The old man shut the door behind them as he entered.
“Sit down! Sit down!”
Though stiff and hunched, the old man moved swiftly across the cottage, feet scurrying, and he pulled a chair out from under the tiny table in the home’s center. He patted the seat of the chair.
“Thank you for letting me in… I… I just don’t…”
The old man, dressed in a tattered white shirt and mildewed shorts, sat opposite him, where he took up a small mug and sipped from it.
“I would offer you some, but it’s very strong,” he said, eyes alight. “Too strong, I’d say.”
Around them the cottage was mostly empty. There was a cot in the corner, and a dresser beside it, with an assortment of junk piled on top. The source of light was a fireplace across from them, casting a cozy glow over the single room. The walls were unadorned and in bad shape—splintered and faded, laced with cobwebs. The window was open and the sounds of the sea floated in softly.
“So young… so young…” He repeated this with his mug to his chin, a look of sad amusement. “What’s your name?”
Looking around the cottage, it took him a moment to hear the question.
“Lewis…”
The old man nodded. “Hmm.
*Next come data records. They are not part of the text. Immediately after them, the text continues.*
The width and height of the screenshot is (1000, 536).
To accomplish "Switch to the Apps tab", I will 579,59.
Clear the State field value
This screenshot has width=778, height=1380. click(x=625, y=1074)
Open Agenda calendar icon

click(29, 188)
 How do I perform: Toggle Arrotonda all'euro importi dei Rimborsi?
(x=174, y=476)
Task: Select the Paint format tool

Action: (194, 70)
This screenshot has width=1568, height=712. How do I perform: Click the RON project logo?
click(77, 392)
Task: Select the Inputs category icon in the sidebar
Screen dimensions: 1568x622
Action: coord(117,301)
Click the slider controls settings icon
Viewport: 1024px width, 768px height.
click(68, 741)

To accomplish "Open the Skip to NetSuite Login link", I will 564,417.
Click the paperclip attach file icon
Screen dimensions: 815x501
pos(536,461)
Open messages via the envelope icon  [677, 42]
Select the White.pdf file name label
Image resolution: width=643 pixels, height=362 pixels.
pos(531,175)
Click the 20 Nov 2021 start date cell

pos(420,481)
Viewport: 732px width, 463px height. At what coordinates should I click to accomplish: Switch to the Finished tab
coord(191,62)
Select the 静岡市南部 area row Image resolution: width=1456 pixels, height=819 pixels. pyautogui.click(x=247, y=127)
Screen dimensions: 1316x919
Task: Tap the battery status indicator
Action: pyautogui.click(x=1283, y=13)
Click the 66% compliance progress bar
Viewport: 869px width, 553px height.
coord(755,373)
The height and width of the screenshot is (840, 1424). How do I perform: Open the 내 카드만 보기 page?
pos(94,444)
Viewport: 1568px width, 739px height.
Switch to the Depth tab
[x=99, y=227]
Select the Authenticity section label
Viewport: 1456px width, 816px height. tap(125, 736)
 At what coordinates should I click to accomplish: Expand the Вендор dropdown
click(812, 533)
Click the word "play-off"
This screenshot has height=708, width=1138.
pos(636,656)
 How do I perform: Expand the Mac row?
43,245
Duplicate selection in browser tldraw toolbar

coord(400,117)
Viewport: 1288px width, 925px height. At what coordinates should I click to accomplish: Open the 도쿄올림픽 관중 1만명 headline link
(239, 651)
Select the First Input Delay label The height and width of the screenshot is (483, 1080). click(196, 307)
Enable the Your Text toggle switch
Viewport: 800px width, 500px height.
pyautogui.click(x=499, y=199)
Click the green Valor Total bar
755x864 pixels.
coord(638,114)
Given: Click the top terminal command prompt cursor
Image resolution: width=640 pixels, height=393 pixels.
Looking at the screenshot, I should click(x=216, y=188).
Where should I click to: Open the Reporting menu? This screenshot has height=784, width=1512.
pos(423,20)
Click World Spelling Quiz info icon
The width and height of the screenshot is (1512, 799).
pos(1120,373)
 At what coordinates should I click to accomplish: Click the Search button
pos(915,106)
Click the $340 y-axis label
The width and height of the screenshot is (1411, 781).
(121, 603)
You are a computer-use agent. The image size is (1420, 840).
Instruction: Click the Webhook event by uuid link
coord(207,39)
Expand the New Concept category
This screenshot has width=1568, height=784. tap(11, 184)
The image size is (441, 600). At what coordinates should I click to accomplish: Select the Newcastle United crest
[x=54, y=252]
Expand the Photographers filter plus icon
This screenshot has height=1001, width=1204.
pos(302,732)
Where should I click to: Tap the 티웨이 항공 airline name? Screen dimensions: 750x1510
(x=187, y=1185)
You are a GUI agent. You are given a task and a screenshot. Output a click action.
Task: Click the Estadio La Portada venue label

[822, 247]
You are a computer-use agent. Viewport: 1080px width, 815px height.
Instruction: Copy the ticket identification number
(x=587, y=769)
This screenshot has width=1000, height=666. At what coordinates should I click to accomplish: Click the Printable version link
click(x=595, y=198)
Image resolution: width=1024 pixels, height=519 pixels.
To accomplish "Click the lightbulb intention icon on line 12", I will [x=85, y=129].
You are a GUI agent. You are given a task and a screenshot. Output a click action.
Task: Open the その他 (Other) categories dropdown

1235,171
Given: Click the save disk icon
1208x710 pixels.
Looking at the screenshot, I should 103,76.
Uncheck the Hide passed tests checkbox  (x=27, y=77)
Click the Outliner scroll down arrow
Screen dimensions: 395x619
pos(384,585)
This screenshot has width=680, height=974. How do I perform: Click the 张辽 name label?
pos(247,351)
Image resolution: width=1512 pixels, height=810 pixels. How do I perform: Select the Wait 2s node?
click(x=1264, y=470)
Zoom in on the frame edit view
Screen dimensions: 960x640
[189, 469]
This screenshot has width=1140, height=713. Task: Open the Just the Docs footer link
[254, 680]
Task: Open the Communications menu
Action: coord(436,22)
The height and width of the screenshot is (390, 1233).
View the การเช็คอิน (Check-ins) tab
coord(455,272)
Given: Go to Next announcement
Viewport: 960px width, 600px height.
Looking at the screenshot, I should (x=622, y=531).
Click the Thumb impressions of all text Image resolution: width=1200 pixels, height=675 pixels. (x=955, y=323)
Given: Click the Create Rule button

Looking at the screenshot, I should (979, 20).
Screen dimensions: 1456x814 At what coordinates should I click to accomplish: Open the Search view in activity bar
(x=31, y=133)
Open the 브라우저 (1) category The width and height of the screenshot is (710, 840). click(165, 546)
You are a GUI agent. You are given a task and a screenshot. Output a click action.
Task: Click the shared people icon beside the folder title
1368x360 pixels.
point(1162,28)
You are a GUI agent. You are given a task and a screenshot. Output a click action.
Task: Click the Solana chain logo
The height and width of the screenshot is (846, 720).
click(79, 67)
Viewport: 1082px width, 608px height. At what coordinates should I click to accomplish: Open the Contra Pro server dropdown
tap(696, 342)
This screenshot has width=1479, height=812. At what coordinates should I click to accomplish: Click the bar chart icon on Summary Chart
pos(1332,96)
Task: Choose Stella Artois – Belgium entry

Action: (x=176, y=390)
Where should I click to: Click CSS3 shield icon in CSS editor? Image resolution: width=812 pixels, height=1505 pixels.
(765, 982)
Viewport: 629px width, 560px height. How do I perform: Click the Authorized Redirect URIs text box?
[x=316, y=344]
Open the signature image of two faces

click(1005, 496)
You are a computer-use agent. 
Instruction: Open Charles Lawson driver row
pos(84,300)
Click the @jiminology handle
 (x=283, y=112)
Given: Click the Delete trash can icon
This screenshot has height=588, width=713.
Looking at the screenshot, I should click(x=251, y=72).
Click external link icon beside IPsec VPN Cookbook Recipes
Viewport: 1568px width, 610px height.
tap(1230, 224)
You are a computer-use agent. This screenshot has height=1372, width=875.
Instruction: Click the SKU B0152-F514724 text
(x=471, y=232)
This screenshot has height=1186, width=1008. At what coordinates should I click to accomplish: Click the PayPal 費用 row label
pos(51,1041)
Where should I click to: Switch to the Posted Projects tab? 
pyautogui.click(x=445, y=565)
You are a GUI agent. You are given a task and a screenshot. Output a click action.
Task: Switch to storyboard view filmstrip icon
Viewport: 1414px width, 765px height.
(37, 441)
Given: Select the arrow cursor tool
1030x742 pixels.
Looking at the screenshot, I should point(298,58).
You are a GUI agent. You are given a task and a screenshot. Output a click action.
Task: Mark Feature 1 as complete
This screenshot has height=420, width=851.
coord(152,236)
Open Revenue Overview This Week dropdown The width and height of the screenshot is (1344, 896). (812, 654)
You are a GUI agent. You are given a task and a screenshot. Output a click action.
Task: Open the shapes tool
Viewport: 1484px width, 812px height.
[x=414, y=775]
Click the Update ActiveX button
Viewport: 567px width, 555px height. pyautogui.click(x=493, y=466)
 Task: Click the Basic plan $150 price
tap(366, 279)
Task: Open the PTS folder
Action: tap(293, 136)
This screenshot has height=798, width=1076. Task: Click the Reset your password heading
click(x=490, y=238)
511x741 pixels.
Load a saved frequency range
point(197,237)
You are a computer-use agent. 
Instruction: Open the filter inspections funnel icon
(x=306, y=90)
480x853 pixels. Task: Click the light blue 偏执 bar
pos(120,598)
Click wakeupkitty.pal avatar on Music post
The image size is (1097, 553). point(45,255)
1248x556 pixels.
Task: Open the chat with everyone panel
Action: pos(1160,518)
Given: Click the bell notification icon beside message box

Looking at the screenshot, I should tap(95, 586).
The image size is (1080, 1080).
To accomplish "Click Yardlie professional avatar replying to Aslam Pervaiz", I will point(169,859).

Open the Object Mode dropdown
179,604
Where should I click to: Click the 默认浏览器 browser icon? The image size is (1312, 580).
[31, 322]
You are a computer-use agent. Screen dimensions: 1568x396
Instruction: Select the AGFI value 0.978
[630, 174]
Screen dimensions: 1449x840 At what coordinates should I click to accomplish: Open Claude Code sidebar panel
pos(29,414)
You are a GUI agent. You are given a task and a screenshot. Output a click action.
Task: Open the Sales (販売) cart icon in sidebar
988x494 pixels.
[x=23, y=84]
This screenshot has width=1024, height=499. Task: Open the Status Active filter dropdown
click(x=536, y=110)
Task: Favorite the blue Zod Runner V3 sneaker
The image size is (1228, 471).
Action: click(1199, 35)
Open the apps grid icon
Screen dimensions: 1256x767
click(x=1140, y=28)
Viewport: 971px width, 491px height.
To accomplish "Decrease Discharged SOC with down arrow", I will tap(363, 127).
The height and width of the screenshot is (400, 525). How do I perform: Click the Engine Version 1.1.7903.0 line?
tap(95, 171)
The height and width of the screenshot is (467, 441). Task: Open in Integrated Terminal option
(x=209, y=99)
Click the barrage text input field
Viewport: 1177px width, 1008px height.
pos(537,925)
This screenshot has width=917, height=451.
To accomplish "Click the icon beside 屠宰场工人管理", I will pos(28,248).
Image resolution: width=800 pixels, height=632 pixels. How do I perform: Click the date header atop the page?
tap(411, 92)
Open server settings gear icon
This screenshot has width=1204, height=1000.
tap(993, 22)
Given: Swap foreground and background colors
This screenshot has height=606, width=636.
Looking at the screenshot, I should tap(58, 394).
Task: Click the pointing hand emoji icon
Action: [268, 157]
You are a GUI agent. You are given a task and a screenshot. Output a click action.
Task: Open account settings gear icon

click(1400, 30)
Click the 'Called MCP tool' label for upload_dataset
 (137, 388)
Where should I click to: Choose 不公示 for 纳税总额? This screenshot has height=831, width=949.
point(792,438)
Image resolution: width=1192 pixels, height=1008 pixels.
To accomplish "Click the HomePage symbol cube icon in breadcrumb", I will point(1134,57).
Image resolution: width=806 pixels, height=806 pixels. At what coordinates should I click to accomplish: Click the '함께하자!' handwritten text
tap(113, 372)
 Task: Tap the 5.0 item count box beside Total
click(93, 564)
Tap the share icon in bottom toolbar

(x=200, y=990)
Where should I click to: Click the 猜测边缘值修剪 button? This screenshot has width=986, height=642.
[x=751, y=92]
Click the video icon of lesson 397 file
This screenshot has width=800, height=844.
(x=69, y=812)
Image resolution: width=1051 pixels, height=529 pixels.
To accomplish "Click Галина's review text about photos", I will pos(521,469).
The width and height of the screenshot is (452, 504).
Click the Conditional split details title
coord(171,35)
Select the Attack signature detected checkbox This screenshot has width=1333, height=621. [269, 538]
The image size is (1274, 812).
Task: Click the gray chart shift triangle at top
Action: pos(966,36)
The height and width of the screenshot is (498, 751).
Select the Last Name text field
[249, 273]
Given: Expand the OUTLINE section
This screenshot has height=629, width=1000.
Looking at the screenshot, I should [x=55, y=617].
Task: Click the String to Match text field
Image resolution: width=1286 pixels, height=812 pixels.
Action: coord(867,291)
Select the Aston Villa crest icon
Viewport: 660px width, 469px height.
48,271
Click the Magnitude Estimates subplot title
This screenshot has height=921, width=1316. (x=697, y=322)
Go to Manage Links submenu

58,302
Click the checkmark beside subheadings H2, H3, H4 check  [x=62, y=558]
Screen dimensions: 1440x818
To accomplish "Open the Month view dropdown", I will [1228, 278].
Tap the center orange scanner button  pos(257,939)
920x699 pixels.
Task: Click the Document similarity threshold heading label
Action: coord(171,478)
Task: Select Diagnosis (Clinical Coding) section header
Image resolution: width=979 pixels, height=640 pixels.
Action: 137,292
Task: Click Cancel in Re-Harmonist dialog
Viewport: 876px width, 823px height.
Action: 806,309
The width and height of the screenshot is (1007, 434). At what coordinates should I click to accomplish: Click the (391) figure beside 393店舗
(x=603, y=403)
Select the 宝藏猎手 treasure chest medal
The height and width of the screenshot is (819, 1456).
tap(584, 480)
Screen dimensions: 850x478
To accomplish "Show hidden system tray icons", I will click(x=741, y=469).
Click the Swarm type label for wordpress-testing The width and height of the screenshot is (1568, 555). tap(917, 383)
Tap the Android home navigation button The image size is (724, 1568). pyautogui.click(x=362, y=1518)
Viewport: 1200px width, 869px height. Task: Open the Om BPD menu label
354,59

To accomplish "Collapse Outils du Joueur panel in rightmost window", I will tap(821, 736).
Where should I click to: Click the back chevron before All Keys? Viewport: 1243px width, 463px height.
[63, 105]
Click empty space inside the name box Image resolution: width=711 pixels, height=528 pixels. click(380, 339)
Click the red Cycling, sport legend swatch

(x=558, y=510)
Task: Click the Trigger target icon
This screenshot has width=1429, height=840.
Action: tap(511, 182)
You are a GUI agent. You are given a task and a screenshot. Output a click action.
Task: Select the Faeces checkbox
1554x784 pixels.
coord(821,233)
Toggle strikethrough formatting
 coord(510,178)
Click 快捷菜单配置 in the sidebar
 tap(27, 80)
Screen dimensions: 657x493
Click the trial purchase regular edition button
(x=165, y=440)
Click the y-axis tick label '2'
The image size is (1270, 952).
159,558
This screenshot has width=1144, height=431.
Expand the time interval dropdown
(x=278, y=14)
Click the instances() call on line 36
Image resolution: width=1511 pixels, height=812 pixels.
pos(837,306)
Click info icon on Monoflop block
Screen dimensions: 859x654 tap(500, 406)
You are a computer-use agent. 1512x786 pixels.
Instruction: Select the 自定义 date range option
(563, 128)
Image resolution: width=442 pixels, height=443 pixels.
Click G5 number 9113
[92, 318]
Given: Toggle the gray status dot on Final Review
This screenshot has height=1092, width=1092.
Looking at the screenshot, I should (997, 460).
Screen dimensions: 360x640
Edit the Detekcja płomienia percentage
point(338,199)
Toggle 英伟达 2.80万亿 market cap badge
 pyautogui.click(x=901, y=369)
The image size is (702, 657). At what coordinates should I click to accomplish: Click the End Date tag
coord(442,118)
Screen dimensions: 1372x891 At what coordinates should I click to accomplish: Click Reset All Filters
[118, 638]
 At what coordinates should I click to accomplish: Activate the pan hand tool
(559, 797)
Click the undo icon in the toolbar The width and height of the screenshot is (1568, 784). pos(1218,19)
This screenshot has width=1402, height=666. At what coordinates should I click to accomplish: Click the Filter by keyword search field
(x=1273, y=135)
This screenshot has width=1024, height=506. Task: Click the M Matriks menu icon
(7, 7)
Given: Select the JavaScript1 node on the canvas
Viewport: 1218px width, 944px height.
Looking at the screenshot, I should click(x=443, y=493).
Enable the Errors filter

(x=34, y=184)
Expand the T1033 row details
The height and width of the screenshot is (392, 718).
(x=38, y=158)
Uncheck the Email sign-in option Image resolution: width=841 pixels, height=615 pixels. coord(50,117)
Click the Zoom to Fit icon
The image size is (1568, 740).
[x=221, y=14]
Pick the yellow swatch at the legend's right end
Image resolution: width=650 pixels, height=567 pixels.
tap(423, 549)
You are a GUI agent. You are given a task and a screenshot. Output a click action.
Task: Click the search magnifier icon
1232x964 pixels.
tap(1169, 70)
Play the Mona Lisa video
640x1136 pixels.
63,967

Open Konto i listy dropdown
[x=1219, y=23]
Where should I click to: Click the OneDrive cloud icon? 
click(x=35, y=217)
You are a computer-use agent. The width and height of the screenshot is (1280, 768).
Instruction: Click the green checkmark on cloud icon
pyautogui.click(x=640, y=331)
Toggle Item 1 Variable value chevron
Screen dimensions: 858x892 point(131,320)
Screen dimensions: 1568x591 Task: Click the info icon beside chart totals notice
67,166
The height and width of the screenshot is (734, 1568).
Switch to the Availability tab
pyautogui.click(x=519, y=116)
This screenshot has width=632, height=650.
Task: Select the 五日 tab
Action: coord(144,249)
You look like a Lewis.”
Lewis, after wrangling his attention back from the dark corners of the old man’s home, leaned forward toward the old man, brows heavy with worry.
“What’s happening to me?”
The old man set his mug down. He sat back in his chair, arms folded. His pursed lips told a tale of disappointment.
“My name is William, not that you should care…” He sniffed, apparently offended by the one-sided introduction. Lewis noticed this, only briefly, but cared very little. He shrugged the old man’s poutiness off in a heartbeat, more concerned with his question. When he failed to acknowledge the old man’s introduction, the old man sighed and continued. “What’s happening to you, you say?”
“I woke up on the beach. I thought I was blind until I saw the light through your window… What is this place? How did I get here?”
“The same as the rest of us, I figure.” The old man took up his mug again and sipped. “The same as the rest of us.”
“I don’t know what that means.” Lewis watched the old man, waited for him to give a better answer. The old man didn’t appear too eager to give him one. He stared absently into his mug. Then all at once Lewis realized his mistake, or what he thought might have been his mistake, and quickly sought to address it. “Thank you for letting me in, by the way. I… I appreciate it.”
The old man smiled, finally. A genuine smile. He straightened and took another sip of his drink.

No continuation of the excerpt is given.